Memory reactivation during sleep is thought to play a crucial role in the consolidation of episodic memories, yet it remains unclear which experiences are selected for reactivation and by what mechanisms.

In the hippocampus, behaviorally relevant place cell sequences are preferentially replayed during sharp-wave ripples, contributing to the stabilization of spatial representations. Notably, place cells reorganize their spatial selectivity in response to changes in reward contingencies, and newly remapped ensembles are selectively incorporated into replay events. While dopamine has been implicated in reward-dependent remapping and replay, how endogenous dopamine release relates to the selection and reactivation of spatial representations remains unresolved.

Here, we combine genetically encoded dopamine sensors with high-density electrophysiology to examine how dopaminergic modulation of the dorsal hippocampus shapes place cell remapping and replay during spatial reward learning. Toward this, we implemented a head-fixed treadmill task, in which mice learn space-reward associations while the reward location is systematically shifted across sessions to induce novel learning and repeated remapping. Continuous fiber photometry provides a temporally resolved measure of dopamine dynamics, while Neuropixels recording enables the monitoring of large-scale neuronal ensembles and network dynamics across hippocampal subregions.
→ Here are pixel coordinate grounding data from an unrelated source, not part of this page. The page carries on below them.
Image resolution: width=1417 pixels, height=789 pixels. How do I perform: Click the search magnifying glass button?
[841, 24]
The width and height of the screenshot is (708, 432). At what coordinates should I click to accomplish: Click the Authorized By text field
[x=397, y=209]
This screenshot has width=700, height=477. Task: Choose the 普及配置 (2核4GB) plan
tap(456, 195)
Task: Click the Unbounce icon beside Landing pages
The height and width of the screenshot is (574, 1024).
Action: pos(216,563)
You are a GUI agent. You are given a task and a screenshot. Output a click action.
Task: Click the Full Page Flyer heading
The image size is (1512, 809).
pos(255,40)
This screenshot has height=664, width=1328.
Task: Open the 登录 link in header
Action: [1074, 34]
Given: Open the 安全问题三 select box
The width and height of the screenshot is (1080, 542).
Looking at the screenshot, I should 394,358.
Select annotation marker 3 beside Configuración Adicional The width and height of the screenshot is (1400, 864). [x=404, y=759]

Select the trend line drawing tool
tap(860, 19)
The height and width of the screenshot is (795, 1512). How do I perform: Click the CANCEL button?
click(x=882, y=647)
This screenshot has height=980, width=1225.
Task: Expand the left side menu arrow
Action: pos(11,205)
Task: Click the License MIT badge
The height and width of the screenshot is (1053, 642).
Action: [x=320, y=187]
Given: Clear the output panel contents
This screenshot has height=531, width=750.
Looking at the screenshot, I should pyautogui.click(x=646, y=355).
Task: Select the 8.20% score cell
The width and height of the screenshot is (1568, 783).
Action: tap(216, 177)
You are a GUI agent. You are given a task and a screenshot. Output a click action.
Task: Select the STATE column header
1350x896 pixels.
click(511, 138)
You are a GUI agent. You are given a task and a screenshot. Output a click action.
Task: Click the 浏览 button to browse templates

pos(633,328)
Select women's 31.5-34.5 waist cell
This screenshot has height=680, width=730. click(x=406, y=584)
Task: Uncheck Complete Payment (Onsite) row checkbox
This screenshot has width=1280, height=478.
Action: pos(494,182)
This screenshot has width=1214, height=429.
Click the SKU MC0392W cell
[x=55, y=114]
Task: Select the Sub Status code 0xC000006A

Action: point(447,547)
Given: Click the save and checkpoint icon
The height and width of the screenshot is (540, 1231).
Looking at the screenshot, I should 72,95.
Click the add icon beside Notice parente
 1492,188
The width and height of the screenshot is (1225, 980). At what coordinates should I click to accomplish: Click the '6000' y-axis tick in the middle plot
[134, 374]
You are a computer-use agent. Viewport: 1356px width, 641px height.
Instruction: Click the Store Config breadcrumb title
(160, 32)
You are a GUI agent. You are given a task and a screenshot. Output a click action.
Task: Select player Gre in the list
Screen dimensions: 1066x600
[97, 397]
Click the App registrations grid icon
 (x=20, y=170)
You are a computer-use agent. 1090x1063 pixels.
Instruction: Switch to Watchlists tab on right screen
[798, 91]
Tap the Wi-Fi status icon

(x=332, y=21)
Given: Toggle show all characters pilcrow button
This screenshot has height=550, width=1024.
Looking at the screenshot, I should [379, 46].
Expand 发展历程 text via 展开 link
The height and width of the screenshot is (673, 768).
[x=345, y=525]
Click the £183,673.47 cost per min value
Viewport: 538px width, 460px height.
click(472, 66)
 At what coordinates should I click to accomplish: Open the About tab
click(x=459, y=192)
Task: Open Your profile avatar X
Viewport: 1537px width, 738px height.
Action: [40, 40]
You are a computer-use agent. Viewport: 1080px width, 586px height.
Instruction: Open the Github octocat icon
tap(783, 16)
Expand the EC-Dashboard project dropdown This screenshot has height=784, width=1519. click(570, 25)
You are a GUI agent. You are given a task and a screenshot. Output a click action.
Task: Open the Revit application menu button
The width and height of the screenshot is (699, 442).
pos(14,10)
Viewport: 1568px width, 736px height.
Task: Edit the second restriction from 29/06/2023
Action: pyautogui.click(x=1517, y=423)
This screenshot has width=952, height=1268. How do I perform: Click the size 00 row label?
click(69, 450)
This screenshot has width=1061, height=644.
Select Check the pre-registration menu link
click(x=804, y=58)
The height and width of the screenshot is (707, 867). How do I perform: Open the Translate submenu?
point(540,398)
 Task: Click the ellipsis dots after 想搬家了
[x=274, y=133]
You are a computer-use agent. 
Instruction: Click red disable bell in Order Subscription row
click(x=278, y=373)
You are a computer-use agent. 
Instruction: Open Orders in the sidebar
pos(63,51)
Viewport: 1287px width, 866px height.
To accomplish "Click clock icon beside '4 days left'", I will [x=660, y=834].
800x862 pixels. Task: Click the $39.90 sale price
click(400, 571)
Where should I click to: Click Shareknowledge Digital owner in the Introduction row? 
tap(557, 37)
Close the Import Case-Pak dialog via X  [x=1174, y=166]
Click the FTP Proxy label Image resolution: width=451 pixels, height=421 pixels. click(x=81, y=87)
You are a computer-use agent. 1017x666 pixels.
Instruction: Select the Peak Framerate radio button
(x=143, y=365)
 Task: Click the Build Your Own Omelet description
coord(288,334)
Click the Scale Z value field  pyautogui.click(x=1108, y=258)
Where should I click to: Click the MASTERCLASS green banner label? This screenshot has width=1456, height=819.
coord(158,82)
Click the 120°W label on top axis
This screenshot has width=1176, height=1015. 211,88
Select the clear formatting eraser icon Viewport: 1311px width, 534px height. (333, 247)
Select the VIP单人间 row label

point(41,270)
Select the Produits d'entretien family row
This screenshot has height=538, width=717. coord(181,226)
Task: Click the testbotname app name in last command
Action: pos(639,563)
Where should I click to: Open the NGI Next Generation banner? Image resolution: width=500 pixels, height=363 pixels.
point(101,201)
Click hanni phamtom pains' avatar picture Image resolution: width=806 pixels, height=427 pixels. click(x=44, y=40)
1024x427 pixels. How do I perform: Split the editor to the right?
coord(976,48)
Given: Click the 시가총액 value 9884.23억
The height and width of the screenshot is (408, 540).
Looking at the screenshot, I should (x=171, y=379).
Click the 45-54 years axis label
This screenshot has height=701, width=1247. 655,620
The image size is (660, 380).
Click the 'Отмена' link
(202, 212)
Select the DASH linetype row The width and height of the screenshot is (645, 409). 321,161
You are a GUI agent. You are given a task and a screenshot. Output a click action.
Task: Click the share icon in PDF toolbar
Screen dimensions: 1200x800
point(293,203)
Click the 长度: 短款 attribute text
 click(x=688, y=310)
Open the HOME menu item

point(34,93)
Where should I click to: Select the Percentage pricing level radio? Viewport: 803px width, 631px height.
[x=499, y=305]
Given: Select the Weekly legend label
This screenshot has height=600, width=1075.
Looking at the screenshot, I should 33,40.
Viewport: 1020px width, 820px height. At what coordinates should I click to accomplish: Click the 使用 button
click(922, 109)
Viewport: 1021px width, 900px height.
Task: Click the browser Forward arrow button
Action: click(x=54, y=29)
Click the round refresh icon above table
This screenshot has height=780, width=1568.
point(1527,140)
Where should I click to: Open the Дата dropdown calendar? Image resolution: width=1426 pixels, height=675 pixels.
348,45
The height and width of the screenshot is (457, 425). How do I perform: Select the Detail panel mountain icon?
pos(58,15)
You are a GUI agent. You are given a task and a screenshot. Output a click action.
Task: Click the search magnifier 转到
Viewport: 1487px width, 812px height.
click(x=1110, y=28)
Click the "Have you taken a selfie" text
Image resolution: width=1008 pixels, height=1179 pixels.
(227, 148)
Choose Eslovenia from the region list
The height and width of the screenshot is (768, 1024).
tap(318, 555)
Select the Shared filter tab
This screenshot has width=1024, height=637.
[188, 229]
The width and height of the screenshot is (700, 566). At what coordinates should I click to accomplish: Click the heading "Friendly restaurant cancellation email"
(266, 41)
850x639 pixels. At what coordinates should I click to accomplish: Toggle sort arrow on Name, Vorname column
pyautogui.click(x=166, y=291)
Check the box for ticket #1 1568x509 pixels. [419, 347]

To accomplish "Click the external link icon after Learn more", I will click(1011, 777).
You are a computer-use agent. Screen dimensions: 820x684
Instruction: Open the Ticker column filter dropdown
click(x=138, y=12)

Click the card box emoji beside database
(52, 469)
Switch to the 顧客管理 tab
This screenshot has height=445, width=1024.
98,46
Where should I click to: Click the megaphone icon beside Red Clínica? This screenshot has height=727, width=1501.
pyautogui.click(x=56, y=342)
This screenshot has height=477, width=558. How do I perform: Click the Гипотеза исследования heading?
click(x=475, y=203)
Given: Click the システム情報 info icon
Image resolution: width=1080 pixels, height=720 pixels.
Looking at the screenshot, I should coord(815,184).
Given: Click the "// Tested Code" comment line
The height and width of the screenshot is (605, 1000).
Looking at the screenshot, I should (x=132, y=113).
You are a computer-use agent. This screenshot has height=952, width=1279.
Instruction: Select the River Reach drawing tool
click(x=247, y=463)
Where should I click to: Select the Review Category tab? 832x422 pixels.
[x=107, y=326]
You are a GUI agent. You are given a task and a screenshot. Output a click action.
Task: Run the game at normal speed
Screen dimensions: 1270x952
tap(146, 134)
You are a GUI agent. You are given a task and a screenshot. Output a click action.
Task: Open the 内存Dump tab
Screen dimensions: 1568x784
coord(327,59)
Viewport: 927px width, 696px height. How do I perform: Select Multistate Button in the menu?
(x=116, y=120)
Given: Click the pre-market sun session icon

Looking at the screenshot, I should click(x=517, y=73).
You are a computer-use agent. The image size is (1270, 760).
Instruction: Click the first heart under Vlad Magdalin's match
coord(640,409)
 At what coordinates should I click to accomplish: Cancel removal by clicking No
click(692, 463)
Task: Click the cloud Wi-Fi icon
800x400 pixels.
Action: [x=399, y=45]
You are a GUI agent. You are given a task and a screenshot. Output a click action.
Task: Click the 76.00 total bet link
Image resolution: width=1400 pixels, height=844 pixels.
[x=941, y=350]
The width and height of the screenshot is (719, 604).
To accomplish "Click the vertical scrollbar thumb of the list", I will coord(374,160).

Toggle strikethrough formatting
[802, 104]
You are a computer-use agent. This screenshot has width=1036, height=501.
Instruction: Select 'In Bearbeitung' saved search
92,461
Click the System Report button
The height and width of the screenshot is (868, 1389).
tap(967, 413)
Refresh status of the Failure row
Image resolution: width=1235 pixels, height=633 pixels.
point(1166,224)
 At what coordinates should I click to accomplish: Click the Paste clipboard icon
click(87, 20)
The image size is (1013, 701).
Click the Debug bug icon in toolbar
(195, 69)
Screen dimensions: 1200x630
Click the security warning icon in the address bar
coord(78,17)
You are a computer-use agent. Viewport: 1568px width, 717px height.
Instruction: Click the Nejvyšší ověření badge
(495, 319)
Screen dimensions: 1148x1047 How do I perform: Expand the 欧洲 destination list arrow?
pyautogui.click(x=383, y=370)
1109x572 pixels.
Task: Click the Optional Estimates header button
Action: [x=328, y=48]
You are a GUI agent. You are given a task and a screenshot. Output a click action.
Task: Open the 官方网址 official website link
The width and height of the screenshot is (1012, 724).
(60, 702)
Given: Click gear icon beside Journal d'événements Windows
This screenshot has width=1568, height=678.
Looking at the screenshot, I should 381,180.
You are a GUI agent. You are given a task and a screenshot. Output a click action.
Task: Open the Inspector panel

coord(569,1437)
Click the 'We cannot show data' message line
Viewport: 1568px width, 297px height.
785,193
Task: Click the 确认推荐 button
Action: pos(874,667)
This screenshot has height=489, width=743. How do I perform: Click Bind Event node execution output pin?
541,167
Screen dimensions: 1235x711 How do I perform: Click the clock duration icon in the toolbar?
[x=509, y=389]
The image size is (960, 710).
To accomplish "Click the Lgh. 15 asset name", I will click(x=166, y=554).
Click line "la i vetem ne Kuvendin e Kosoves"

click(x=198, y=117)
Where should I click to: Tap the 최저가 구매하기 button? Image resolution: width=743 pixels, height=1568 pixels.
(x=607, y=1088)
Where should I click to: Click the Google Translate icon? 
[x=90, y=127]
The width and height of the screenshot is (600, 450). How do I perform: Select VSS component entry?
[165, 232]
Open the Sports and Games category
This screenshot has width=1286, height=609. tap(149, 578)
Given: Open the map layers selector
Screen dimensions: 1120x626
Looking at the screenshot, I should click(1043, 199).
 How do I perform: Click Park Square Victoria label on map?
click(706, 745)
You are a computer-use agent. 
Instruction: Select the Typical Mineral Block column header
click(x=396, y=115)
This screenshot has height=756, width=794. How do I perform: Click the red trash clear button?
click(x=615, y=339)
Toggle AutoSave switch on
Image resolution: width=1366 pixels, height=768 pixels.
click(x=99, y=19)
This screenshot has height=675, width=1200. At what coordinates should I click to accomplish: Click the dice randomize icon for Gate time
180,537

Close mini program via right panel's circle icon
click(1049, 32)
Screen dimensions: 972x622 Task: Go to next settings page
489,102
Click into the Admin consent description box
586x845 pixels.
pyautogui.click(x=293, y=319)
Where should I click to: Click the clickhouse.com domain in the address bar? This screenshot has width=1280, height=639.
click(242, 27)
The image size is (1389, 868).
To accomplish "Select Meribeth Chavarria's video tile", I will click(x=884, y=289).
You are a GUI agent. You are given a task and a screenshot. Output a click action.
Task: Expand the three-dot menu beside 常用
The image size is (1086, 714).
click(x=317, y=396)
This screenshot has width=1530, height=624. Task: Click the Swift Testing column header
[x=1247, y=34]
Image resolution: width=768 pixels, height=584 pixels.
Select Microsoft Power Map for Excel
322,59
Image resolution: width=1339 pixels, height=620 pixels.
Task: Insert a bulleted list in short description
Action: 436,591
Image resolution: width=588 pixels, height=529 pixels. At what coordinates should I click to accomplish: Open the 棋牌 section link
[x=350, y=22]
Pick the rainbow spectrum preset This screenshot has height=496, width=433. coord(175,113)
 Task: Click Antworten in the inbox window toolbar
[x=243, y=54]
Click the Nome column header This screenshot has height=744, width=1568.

We test whether dopamine signals during active navigation predict the selective recruitment of newly-learned reward-related trajectories into reverse replay during subsequent rest, and whether this relationship evolves across repeated learning experiences as environments transition from novel to familiar. By linking endogenous dopamine release to hippocampal ensemble dynamics, this work aims to elucidate how neuromodulation prioritises behaviourally relevant spatial memories for consolidation.